2015年、アルファロメオのセダンが復活の狼煙をあげた。FCA(フィアット・クライスラー・オートモービルズ)傘下となり、マセラティとプラットフォームの共同開発を行った。「75」以来のFR駆動、そして四輪駆動によって、2017年より日本でも新生「ジュリア」が発売された。さらに、そのプラットフォームを活かし、ブランド初のSUV「ステルヴィオ」も登場している。

あらためて、新生「ジュリア」を眺めてみると気づく。ブルドッグを思わせるようなブサかわいいマスクは、あの“醜いジュリア”の現代版なのだ。ボディを真横から見れば、無駄な線のない、シンプルだけれど美しいスタイリングであることがわかる。初代ジュリアを彷彿とさせるデザインのステアリングを握り走り出すと、ドイツメーカーとは明らかに一線を画す、キレ味のいい軽快なハンドリングに驚く。飛ばさなくても、いつもの道が楽しく感じられる。

かつてイタリア車というと、すぐに壊れるといったイメージで語られがちだったが、いまやその心配もない。グローバル化によって信頼性は飛躍的に高まった。
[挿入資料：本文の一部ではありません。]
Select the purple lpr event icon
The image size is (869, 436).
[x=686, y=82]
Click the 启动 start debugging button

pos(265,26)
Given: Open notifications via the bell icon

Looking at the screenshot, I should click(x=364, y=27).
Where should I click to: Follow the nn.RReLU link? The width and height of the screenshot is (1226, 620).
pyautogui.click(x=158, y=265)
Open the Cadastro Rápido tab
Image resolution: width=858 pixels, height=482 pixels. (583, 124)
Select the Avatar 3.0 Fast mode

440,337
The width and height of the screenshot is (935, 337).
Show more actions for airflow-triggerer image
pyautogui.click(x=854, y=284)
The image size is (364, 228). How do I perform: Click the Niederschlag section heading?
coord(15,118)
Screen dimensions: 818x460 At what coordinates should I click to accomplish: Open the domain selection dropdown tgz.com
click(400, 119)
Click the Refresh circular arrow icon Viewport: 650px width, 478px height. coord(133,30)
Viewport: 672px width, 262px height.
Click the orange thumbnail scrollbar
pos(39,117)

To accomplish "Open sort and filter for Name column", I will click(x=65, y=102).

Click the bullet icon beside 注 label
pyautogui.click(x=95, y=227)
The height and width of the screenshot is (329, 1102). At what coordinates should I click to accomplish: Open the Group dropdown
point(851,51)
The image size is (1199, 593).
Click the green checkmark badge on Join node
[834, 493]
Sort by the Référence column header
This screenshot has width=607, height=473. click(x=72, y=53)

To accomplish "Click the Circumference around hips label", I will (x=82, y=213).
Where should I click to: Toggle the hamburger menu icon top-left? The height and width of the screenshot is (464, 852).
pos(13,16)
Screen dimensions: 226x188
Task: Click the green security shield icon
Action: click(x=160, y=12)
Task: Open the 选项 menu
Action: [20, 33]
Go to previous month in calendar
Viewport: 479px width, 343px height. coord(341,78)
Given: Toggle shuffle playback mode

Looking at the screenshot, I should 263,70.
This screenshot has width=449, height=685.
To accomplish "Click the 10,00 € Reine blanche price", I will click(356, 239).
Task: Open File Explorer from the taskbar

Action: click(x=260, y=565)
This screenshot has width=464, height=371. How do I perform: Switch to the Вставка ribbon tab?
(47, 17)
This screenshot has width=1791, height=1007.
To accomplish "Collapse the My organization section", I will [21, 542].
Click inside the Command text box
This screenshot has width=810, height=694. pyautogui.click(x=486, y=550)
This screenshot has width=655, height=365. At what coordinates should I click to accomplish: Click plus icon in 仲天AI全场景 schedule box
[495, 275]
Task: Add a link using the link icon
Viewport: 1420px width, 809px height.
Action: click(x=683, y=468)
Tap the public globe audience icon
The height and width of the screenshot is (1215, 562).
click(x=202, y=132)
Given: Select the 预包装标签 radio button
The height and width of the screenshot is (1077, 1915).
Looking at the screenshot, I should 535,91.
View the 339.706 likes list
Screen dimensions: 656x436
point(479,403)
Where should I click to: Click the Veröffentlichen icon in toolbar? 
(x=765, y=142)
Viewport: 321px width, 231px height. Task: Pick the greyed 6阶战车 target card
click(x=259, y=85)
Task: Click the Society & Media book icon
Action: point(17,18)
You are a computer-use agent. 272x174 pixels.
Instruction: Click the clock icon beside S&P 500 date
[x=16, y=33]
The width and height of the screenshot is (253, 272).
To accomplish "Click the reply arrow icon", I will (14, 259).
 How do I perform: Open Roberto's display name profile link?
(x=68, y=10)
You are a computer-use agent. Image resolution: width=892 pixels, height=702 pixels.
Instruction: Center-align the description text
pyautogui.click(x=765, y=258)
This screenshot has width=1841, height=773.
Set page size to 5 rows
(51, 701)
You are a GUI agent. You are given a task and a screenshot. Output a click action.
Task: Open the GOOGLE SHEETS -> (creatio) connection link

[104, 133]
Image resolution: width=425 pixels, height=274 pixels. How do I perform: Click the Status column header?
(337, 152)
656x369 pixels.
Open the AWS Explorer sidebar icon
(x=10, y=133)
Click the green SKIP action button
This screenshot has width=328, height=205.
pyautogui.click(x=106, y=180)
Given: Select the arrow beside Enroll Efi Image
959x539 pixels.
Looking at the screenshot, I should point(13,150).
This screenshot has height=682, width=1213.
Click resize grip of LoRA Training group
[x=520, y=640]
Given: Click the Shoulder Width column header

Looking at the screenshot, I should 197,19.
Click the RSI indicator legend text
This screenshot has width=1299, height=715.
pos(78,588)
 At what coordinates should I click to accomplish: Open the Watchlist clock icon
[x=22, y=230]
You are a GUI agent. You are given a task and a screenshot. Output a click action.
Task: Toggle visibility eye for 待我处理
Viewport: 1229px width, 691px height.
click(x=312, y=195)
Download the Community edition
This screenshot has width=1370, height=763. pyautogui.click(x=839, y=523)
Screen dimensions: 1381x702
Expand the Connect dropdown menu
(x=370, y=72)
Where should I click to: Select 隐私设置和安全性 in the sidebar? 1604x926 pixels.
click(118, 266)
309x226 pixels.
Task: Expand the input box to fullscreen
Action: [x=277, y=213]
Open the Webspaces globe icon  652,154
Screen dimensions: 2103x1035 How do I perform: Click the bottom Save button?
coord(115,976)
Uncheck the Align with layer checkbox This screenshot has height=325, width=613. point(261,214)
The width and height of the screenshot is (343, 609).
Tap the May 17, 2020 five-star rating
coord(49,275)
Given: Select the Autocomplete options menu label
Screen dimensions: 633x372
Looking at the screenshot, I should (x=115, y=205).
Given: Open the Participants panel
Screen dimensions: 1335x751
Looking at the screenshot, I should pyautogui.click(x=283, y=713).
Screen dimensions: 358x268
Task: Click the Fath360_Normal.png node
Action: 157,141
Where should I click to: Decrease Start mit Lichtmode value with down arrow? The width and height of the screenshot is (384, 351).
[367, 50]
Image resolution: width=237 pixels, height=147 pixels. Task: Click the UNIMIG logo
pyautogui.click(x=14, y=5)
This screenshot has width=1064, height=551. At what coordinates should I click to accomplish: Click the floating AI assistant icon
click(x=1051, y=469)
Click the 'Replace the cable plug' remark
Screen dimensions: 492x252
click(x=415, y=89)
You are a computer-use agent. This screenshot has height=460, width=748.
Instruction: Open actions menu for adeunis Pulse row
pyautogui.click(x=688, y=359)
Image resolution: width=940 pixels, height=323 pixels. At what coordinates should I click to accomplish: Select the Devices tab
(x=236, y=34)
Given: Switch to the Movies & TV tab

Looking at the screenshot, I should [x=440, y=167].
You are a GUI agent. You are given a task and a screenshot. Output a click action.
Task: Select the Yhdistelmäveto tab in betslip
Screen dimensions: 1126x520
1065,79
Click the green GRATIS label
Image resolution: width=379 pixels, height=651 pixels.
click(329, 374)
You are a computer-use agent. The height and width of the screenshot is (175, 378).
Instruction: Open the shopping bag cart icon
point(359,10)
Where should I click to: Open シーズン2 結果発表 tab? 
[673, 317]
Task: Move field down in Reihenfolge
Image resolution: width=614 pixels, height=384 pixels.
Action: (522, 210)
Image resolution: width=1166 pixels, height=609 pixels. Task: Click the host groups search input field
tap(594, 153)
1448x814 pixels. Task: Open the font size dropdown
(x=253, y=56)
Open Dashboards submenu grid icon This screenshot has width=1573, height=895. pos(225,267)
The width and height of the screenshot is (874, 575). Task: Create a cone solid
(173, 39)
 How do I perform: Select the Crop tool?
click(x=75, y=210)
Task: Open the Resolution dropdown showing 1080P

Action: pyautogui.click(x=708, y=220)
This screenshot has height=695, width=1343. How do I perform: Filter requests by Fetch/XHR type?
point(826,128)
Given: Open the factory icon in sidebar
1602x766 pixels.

またインフォテイメントではAppleCarPlayやAndroidAutoに対応しているし、アダプティブクルーズコントロールなどADAS(先進運転支援システム)もしっかり備えている。

SUV全盛のいま、セダンというとドイツプレミアムブランドしか売れない、なんて話も耳にするけれど、ヘリテイジも機能もたっぷり詰まったアルファロメオの最新セダン、一考の余地あり、だと思うのだ。